Psy 242

Handout for ANOVA and post-hoc tests

Statistical Inference:

Is what we observed likely to have happened by chance?
How often would this happen by chance?
If it is very unlikely to happen by chance (< 5% of the time) we will conclude that it did not happen by chance – that our finding reflects something “real” about the whole population.

“Just by chance” means just due to sampling error, when no real difference or real relationship exists in the population.

Statistical tests of significance are used to answer the question “How often would I get this result just by chance”?

Chi-square: How often would percentages differ this much just by chance?
Correlation: How often would two variables be this strongly related just by chance? (A kind of t-test is used to test how often we would get a correlation of a certain size just by chance, if the real correlation in the population were zero).
t-test: How often would two means differ by this much just by chance?
ANOVA (F test): How often would the differences among the means be this great just by chance?

How do all these statistical tests work?

Basically, each of them calculates a ratio based on your sample data. The ratios are different for the various test statistics, but in general you can think of them as being:
effect / error.

“Effect” is a measure of what we are testing for, such as the difference between two means (the difference between the means for the control and experimental groups for instance).
“Error” is a measure of chance variation, such as the variability within each group.
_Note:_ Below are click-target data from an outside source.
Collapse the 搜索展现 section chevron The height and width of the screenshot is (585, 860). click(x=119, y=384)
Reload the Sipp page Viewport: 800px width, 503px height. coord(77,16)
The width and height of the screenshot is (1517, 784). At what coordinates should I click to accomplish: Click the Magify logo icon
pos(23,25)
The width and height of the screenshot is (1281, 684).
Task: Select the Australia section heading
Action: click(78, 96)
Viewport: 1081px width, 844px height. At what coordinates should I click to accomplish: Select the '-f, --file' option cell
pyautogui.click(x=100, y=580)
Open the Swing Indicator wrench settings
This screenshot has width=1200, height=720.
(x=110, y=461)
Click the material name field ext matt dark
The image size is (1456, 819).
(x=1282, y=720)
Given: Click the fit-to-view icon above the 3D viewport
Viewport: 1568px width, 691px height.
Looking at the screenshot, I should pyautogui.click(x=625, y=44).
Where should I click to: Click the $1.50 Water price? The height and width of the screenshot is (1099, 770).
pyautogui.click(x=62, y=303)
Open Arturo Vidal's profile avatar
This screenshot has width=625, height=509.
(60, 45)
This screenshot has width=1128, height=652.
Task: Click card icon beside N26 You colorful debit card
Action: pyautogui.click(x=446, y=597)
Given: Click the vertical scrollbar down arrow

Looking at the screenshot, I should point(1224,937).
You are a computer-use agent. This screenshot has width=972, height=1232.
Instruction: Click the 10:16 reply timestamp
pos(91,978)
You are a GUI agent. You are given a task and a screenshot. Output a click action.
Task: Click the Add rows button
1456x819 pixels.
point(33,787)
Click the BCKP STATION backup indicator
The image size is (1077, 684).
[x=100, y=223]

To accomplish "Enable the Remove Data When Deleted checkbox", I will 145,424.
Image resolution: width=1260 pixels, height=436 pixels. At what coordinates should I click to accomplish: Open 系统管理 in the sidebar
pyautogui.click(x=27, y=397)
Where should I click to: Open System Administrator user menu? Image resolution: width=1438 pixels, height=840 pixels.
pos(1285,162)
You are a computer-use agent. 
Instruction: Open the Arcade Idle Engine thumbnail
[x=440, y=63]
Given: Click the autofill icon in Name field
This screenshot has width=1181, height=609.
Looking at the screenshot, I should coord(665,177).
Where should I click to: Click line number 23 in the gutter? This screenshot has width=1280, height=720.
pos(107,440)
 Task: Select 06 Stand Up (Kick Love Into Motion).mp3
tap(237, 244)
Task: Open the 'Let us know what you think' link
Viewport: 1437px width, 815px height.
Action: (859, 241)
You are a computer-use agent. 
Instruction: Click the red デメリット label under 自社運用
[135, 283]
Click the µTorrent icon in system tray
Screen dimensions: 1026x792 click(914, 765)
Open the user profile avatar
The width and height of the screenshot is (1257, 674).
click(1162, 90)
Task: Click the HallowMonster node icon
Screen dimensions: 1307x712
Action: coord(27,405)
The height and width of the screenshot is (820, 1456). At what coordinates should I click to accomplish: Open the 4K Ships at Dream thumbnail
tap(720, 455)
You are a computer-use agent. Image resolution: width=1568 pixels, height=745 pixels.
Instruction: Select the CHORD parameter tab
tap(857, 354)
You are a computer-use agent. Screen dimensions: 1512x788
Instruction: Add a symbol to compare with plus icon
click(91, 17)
If the null hypothesis is true (Null Hypothesis = “There is no real effect”), then statistical theory can tell us exactly how probable a certain value of our test statistic is. If the value of our test statistic that we calculate from our sample is very unlikely to happen when the null hypothesis is true, then we reject the null hypothesis. In other words, we conclude that “It is not true that there is no real effect.”

How do we know what the probability of getting a certain value of a test statistic is? We have to refer to the sampling distribution of that statistic. Take the t statistic for example. We know (from statistical theory) that if the null hypothesis is true, then the sampling distribution of t will have a mean of zero. Values of t that are close to zero are very likely to happen when the null hypothesis is true. Values far from zero are very unlikely. You can use a table in a statistics book, or use a computer stats package to calculate exactly how often a given value of t occurs when the null hypothesis is true. The probability of getting a value of t that far from zero is called p. When p is less than .05, we say that this value of t is so unlikely to happen when the null hypothesis is true, that we conclude that the null hypothesis must be false. Then we say that the difference between the two means is statistically significant.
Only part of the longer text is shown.